In May 2017, the judge in the trial of the former Anglo chairman had said that he would be directing the jury to acquit Fitzpatrick due to “alarming flaws in the prosecution”.

Fitzpatrick had been on trial accused of a number of offences and the trial had been ongoing for 126 days before it was struck out of court, and he was acquitted on all charges.

Among these flaws identified by Judge John Aylmer were the coaching of witnesses and the cross-contamination between witness statements. The flaws were such that he felt FitzPatrick would be denied his right a fair trial.

The Office of the Director of Corporate Enforcement (ODCE) carried out the investigation into FitzPatrick and Judge Aylmer was critical of its conduct.
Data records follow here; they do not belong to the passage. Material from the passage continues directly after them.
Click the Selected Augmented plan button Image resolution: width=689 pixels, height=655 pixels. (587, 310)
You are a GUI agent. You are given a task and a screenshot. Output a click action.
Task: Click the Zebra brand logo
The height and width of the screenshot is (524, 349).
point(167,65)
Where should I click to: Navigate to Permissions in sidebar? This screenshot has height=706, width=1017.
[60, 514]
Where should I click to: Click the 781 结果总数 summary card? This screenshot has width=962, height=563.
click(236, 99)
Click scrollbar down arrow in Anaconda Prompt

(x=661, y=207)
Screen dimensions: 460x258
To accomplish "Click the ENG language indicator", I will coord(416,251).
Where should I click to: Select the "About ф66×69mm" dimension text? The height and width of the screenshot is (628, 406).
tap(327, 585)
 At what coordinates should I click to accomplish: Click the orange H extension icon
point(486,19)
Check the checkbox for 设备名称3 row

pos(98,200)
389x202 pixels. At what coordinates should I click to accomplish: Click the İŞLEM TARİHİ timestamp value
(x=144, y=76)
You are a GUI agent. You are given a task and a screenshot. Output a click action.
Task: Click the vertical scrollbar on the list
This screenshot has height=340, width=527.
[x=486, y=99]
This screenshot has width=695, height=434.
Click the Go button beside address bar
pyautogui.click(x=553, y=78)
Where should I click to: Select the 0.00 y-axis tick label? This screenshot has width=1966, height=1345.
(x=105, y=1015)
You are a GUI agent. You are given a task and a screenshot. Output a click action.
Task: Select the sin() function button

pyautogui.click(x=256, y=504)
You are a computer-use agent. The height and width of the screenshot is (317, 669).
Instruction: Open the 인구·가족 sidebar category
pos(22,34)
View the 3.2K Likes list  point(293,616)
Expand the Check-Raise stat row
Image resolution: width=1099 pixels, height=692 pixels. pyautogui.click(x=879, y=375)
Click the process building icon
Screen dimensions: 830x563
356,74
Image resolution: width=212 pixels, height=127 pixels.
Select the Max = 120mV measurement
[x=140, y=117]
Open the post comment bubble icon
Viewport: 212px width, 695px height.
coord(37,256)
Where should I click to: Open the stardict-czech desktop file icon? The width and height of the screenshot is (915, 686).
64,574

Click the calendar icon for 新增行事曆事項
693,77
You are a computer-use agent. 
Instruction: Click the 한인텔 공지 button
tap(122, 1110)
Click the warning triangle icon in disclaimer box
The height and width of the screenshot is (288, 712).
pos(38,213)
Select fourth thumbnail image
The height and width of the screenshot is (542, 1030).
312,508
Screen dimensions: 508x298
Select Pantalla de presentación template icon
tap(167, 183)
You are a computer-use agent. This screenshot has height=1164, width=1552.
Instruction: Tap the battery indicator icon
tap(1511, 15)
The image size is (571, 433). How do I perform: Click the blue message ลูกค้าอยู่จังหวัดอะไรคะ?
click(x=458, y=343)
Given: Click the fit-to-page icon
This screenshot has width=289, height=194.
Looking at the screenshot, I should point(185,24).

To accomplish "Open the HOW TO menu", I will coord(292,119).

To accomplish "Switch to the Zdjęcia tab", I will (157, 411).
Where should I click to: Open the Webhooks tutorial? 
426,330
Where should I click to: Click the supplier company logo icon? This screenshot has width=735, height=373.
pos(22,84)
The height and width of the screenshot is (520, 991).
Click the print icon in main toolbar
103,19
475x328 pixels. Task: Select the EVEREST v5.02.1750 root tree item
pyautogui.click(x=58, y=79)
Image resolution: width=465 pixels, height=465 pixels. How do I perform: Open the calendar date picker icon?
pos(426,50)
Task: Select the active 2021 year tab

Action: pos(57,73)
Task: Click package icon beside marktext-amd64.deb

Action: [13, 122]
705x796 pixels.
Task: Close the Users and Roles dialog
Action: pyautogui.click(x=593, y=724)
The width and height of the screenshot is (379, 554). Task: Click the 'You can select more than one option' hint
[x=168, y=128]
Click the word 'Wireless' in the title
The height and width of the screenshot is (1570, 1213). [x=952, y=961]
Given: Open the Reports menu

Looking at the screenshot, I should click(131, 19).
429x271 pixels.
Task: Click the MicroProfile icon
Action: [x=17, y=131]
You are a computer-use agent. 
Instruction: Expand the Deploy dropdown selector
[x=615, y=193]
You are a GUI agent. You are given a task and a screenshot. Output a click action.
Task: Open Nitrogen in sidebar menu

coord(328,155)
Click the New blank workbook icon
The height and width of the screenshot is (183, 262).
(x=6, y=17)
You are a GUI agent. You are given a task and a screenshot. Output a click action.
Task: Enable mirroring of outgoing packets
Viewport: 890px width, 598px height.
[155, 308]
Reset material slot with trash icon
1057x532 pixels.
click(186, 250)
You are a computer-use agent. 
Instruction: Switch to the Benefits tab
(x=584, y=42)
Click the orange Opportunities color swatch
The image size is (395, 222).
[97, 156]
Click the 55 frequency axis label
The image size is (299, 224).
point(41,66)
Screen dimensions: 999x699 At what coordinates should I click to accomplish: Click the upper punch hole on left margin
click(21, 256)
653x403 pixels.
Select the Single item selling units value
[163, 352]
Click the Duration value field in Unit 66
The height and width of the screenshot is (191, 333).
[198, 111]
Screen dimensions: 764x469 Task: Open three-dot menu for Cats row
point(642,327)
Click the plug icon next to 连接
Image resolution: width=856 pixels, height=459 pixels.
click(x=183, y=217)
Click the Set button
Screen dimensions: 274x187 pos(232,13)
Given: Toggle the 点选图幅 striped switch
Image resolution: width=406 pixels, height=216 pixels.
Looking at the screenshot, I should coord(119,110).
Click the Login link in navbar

In the wake of the trial, Minister Simon Harris said the government couldn’t express confidence in the ODCE.

Harris acknowledged the role of the state in the collapsed trial, but said that as far as he knew, the ODCE had told the government that they had adequate resources.

The question is how does the ODCE interact with the courts, and with the Director of Public Prosecutions. I cannot, and the government cannot, express confidence in this office.

The ODCE’s Drennan was addressing the Oireachtas Business Committee on proposals from the government to establish the ODCE as a stand-alone agency, in order to strengthen the regulatory framework with which Ireland can tackle white-collar crime. 

He said today that the failures made his office in relation to the Fitzpatrick trial were “fully acknowledged” and that “valuable lessons” had been learned, adding that the blame for the trial’s collapse did not lie solely with the ODCE.

He also said that the scale of the wider probe into Anglo was “completely unprecedented”, and the ODCE wasn’t equipped to deal with it.

Nevertheless, Drennan also defended the ODCE’s conduct and said that four out of five of its Anglo probes resulted in convictions. 

“Hindsight is 20/20,” he said. “Five separate strands of investigation, and each on their own was enormous… things go wrong and unfortunately in this case things went wrong in a catastrophic way. Things went wrong.”